Pojawieniu się ogrodniczych nowości towarzyszy prawdziwy renesans warzyw w Europie. W XIV w. za niezbędne w kuchni uważano tylko kilkanaście podstawowych warzyw – czego dowodzą przepisy zawarte na przykład we francuskich książkach kucharskich pochodzących z tego okresu. Zastosowanie warzyw w kuchni z czasem zyskało na znaczeniu. Świadczą o tym prace francuskiego agronoma Oliviera de Serres (1539–1619). Był on autorem bardzo ważnego dla francuskiego rolnictwa dzieła „Théâtre d’Agriculture et mesnage des champs”. De Serres w swych pracach wymieniał ponad 30 roślin, które miały znajdować zastosowanie w ówczesnej praktyce kulinarnej, a wśród nich: karczochy, szparagi, buraki, kapustę, kardy, czyli karczochy hiszpańskie, marchew, kalafior, boćwinę, świerząbek bulwiasty, cykorię, ogórki, endywie, bób, czosnek, chrzan, pory, sałatę, melony, cebulę, pietruszkę, pasternak, groch, dynie, rzodkiew, salsefię, szalotkę, szpinak, cukinię i rzepę.
W kolejnych latach asortyment warzyw stosowanych w kuchni europejskiej sukcesywnie ulegał rozszerzeniu. Autor popularnego w XVII w. poradnika ogrodniczego „Le jardinier françois, qui enseigne à cultiver les Arbres, et Herbes Potagères” Nicolas de Bonnefons wymieniał w nim już ponad 40 różnych warzyw. Do listy przedstawionej pod koniec XVI w. przez Oliviera de Serresa dodał jeszcze m.in.: brokuły, seler, rzeżuchę, fasolę strączkową, topinambur, kalarepę, soczewicę i kilkanaście rodzajów kapust. Co ciekawe, wśród wymienionych przez francuskich autorów warzyw większość pochodziła z terenów Europy, z wyjątkiem dyni i topinamburu.
W dziele „Bankiet narodowi ludzkiemu... zgotowany” Stanisław Kazimierz Herka prezentuje właściwości dietetyczny składników potraw XVII-wiecznej polskiej kuchni.

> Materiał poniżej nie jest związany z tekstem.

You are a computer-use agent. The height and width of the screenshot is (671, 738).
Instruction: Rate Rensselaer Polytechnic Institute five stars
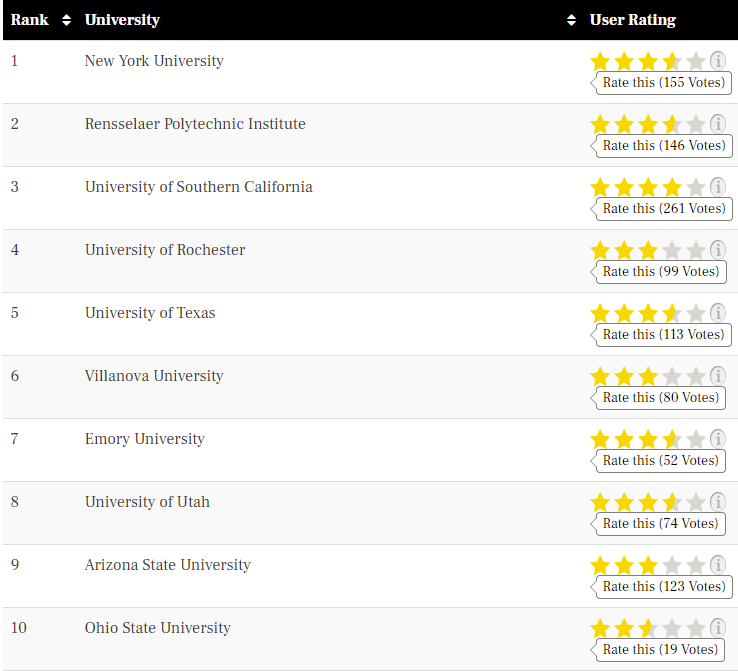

W traktacie tym scharakteryzowano warzywa takie jak: pasternak, marchew, rzepa, rzodkiew, ćwikła, boćwina, karczochy, szparagi, cebula, czosnek, sałata, ogórki, kapusta, jarmuż, groch, bób, szpinak. Pokazuje to, jakie główne składniki w diecie Polaków występowały w tym czasie.

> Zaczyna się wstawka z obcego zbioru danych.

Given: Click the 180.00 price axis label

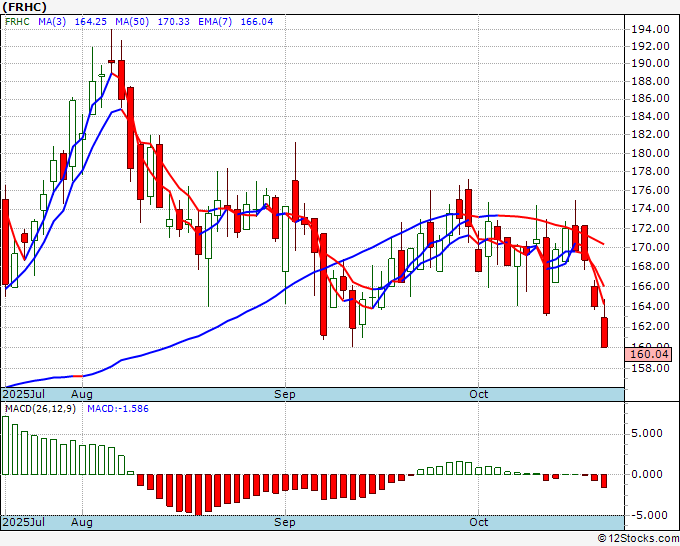Looking at the screenshot, I should [x=650, y=154].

Wraz z upowszechnianiem się w Polsce, szczególnie w 2. poł. XVIII w., mody na kuchnię francuską warzywa również stały się ważnym elementem przygotowywanych potraw. W przepisach układanych przez Paula Tremo, kuchmistrza króla Stanisława Augusta Poniatowskiego, widać wyraźnie wyrafinowanie w przygotowaniu potraw z prostych lokalnych składników, w tym wielu krajowych warzyw.
Rośliny wykorzystywane w kuchni usystematyzował w swoim dziele Jan Krzysztof Kluk, definiując je następująco: „przez rośliny kuchenne rozumiem owe ogrodowiny, z których używania stołowego, jakimkolwiek sposobem pożytkujemy. Mogę się dwojako na nie oglądać, albo jako na krajowe, które warzywem, albo jako na cudzoziemskie, które włoszczyzną, nazywamy”.
Dziś słowo „włoszczyzna” zmieniło trochę swoje znaczenie i odnosi się do zestawu warzyw używanych do przygotowania zupy, czyli: marchwi, pietruszki, selera oraz pora. Mimo dostępności wielu warzyw z całego świata okazuje się, że nasza dzisiejsza kuchnia jest o wiele uboższa i mniej różnorodna niż ta z XVII czy XVIII w.